Marusiak dans C’est vrai : les exigences de la Russie sont arrogantes. Pour l’Otan, la discussion serait une reddition – Domestique – Actualités

« Le nombre de soldats et d’équipements n’indique pas qu’en cas d’attaque, la Russie occuperait toute l’Ukraine », a déclaré le politologue Juraj Marusiak dans une vérité.

VIDÉO : Regardez le débat entre Mária Hlucháňová et Juraj Marušiak dans l’émission Ide o pravdu.

« Les exigences que la Russie a formulées contre les États-Unis et l’OTAN sont arrogantes et ultimes », a déclaré le politologue Juraj Marušiak de l’Académie slovaque des sciences. Selon lui, le Kremlin veut redéfinir ses relations avec l’Occident, et devenir un acteur respecté de la politique mondiale, comme les États-Unis. Cela n’exclut pas que la partie russe ait mis des conditions claires sur la table, mais selon Marušiak, des objectifs complètement différents pourraient être « cachés » derrière eux. « Ce que l’OTAN ne peut pas faire sur la table en ce moment serait une reddition », a-t-il ajouté.

Selon le politologue, le nombre actuel de soldats russes ainsi que d’équipements militaires à la frontière avec l’Ukraine n’est pas suffisant pour une attaque à grande échelle qui se terminerait par l’occupation de l’ensemble du territoire ukrainien. « Il est possible que l’objectif soit d’étendre les territoires séparatistes, par exemple, jusqu’aux rives de la mer d’Azov ou de la côte de la mer Noire », a-t-il déclaré.

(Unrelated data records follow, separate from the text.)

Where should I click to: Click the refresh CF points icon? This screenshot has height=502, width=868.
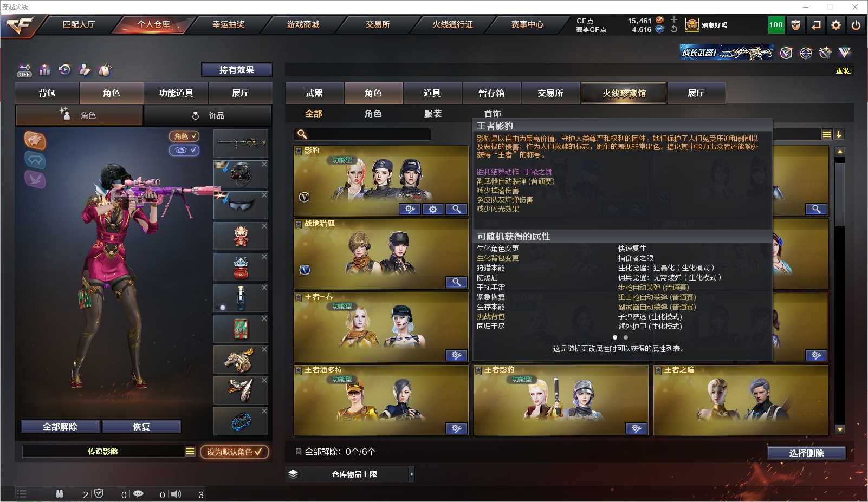pyautogui.click(x=674, y=29)
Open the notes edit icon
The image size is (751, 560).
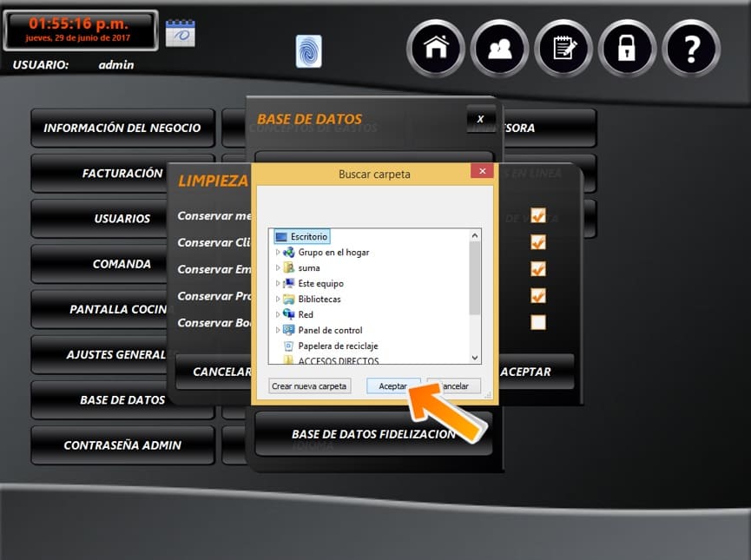click(563, 49)
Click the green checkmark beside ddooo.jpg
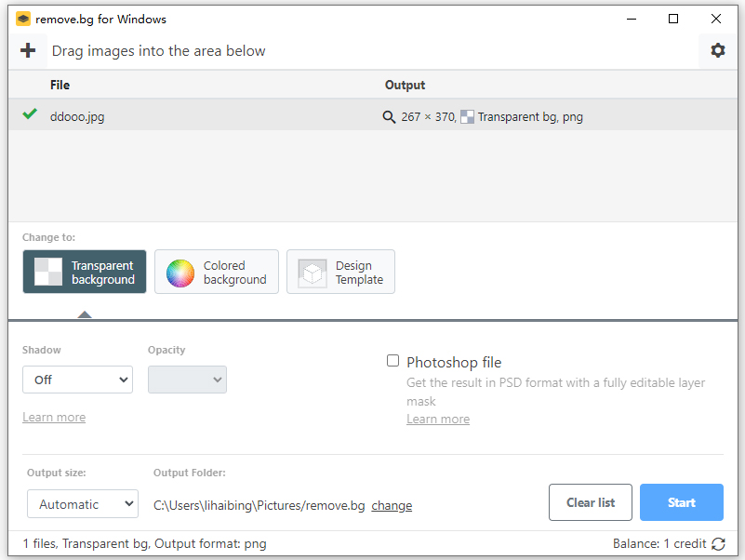This screenshot has height=560, width=745. pyautogui.click(x=30, y=114)
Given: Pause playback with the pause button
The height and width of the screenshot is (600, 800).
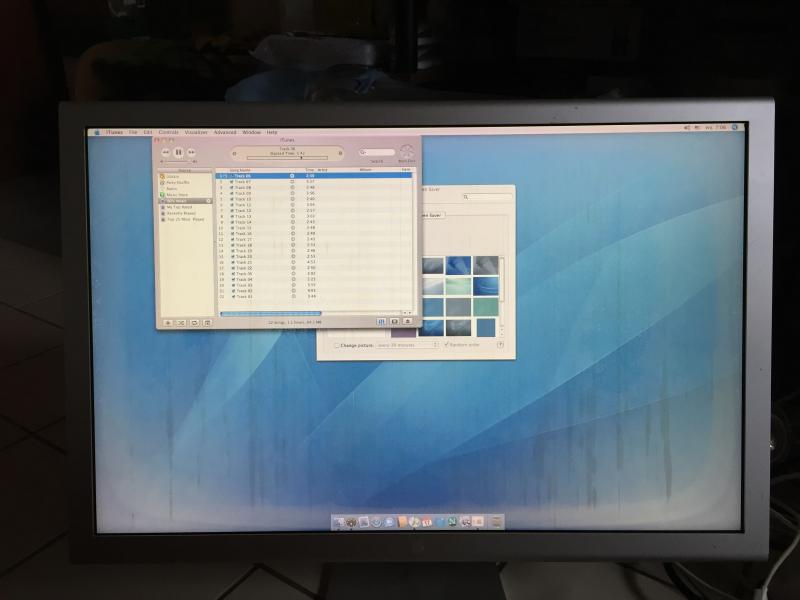Looking at the screenshot, I should tap(178, 152).
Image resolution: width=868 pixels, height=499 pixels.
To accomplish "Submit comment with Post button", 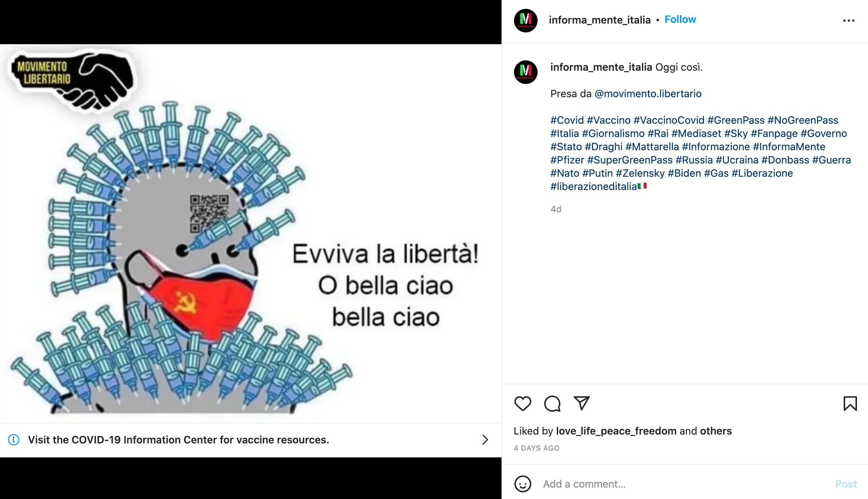I will (x=846, y=484).
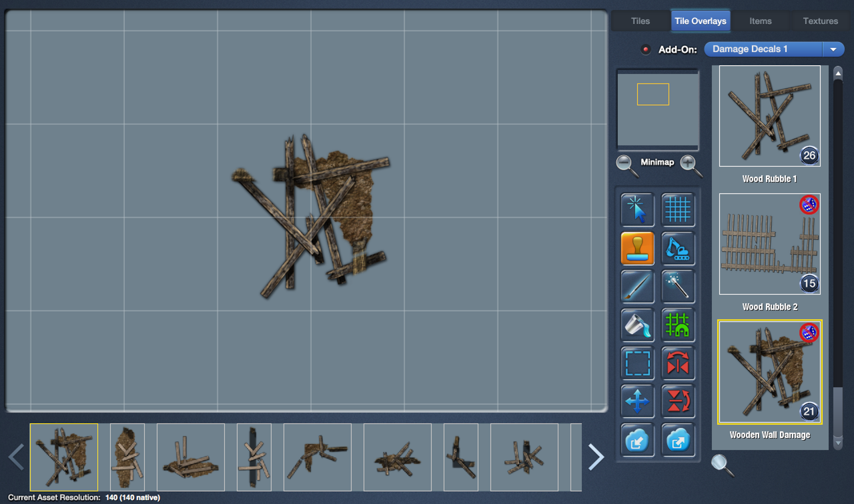Open the Textures tab
Screen dimensions: 854x504
coord(820,21)
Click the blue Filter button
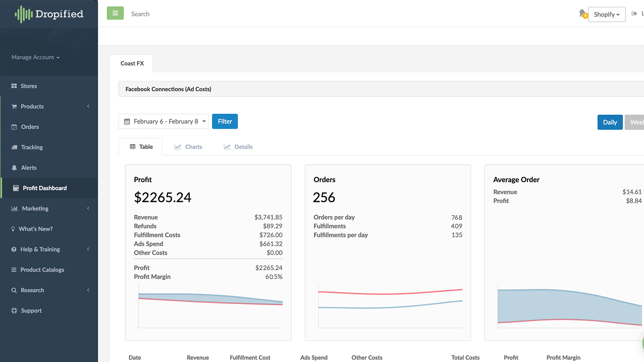Screen dimensions: 644x362 (225, 121)
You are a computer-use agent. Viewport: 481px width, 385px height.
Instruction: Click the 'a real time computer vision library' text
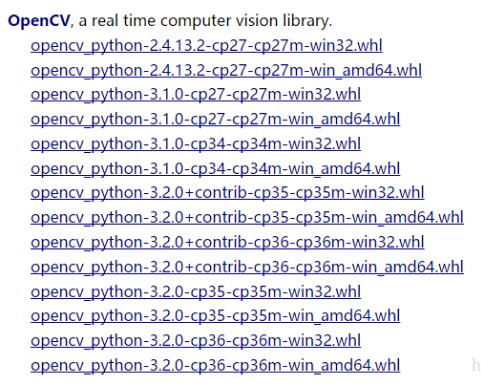tap(205, 21)

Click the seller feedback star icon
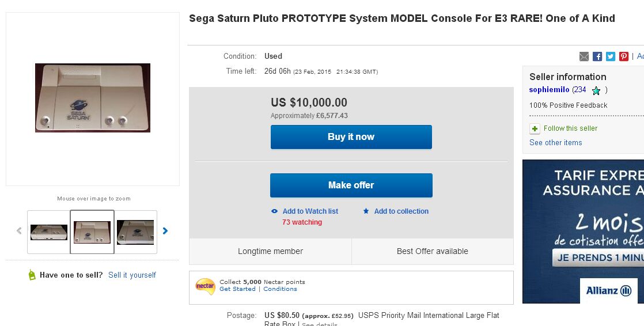point(596,90)
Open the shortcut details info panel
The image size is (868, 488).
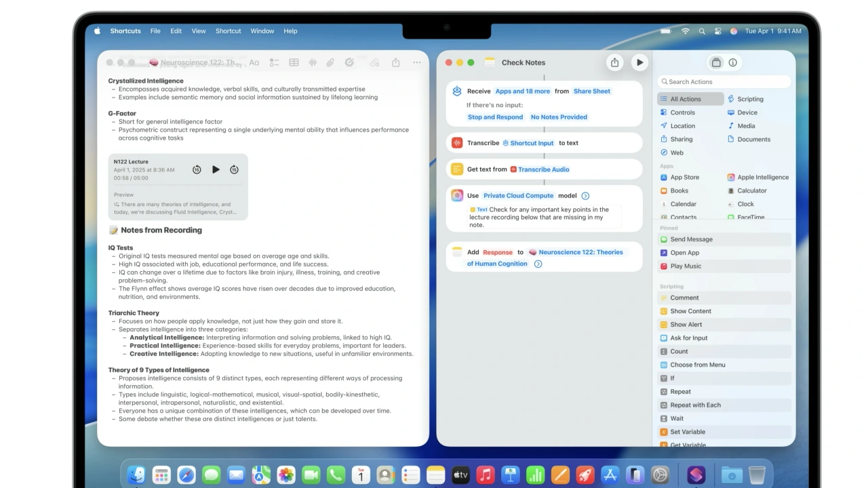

Pourquoi les relations entre la Russie et l’Occident se sont-elles aiguisées en ce moment ? Selon Juraj Marušiak, ce n’est pas une coïncidence. Le Kremlin perçoit qu’un nouveau gouvernement a pris ses fonctions en Allemagne, la France est en avance sur l’élection présidentielle et l’année du président américain Joe Biden est très critique.

Le politologue apprécie les efforts des États-Unis et de l’UE pour poursuivre les négociations diplomatiques, et partage les positions du ministre slovaque des Affaires étrangères Ivan Korčák, qui met constamment l’accent sur la diplomatie.

« La Slovaquie essaie de contrôler ses émotions et de calmer la situation, ce qui est juste », a-t-il déclaré. Marusiak est convaincu qu’en ce moment nous devons continuer à construire de bonnes relations avec la Russie et l’Ukraine. « Bien sûr, seulement jusqu’à ce que les lignes rouges soient franchies », a-t-il averti.

Devrions-nous aider l’Ukraine de la même manière que certains autres États ? Pourquoi le gouvernement slovaque n’en parle-t-il pas encore ? Qu’a apporté la réunion du Conseil de sécurité ? Regardez l’émission C’est la vérité avec Juraj Marušiak, politologue de l’Institut des sciences politiques de l’Académie slovaque des sciences.